• **PROBLEM STATEMENT**
Print every line of the records below exactly as it reads.
++++ DATA SHOWN ++++
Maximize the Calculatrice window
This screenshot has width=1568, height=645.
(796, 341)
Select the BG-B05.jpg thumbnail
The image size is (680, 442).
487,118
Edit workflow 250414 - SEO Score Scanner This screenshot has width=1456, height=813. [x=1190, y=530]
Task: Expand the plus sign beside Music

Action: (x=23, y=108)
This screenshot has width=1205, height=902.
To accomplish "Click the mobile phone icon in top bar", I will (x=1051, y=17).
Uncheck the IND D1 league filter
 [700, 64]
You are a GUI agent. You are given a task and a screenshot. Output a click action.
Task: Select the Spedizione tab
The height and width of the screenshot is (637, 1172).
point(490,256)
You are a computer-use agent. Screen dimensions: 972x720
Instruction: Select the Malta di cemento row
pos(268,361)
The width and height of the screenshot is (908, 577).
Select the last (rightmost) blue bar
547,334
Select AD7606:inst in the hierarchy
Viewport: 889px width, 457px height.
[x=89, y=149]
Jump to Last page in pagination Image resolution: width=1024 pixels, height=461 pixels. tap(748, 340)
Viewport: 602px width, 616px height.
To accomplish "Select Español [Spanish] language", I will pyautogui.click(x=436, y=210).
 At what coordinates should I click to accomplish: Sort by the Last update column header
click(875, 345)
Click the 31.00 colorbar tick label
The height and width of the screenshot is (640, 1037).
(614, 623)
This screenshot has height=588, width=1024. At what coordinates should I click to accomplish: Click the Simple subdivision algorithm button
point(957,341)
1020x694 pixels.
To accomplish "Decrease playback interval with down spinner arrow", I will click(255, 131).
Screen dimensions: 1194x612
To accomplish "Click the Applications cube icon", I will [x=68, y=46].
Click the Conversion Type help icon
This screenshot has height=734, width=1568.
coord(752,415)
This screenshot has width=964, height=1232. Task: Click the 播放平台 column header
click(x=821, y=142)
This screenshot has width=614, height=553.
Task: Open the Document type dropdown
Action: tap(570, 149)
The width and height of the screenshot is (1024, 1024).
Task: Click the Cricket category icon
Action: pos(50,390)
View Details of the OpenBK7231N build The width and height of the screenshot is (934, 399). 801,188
++++
• **ANSWER SPACE**
Maximize the Calculatrice window
This screenshot has width=1568, height=645.
(796, 341)
Select the BG-B05.jpg thumbnail
The image size is (680, 442).
487,118
Edit workflow 250414 - SEO Score Scanner This screenshot has width=1456, height=813. [x=1190, y=530]
Task: Expand the plus sign beside Music

Action: (x=23, y=108)
This screenshot has width=1205, height=902.
To accomplish "Click the mobile phone icon in top bar", I will (x=1051, y=17).
Uncheck the IND D1 league filter
 [700, 64]
You are a GUI agent. You are given a task and a screenshot. Output a click action.
Task: Select the Spedizione tab
The height and width of the screenshot is (637, 1172).
point(490,256)
You are a computer-use agent. Screen dimensions: 972x720
Instruction: Select the Malta di cemento row
pos(268,361)
The width and height of the screenshot is (908, 577).
Select the last (rightmost) blue bar
547,334
Select AD7606:inst in the hierarchy
Viewport: 889px width, 457px height.
[x=89, y=149]
Jump to Last page in pagination Image resolution: width=1024 pixels, height=461 pixels. tap(748, 340)
Viewport: 602px width, 616px height.
To accomplish "Select Español [Spanish] language", I will pyautogui.click(x=436, y=210).
 At what coordinates should I click to accomplish: Sort by the Last update column header
click(875, 345)
Click the 31.00 colorbar tick label
The height and width of the screenshot is (640, 1037).
(614, 623)
This screenshot has height=588, width=1024. At what coordinates should I click to accomplish: Click the Simple subdivision algorithm button
point(957,341)
1020x694 pixels.
To accomplish "Decrease playback interval with down spinner arrow", I will click(255, 131).
Screen dimensions: 1194x612
To accomplish "Click the Applications cube icon", I will [x=68, y=46].
Click the Conversion Type help icon
This screenshot has height=734, width=1568.
coord(752,415)
This screenshot has width=964, height=1232. Task: Click the 播放平台 column header
click(x=821, y=142)
This screenshot has width=614, height=553.
Task: Open the Document type dropdown
Action: tap(570, 149)
The width and height of the screenshot is (1024, 1024).
Task: Click the Cricket category icon
Action: pos(50,390)
View Details of the OpenBK7231N build The width and height of the screenshot is (934, 399). 801,188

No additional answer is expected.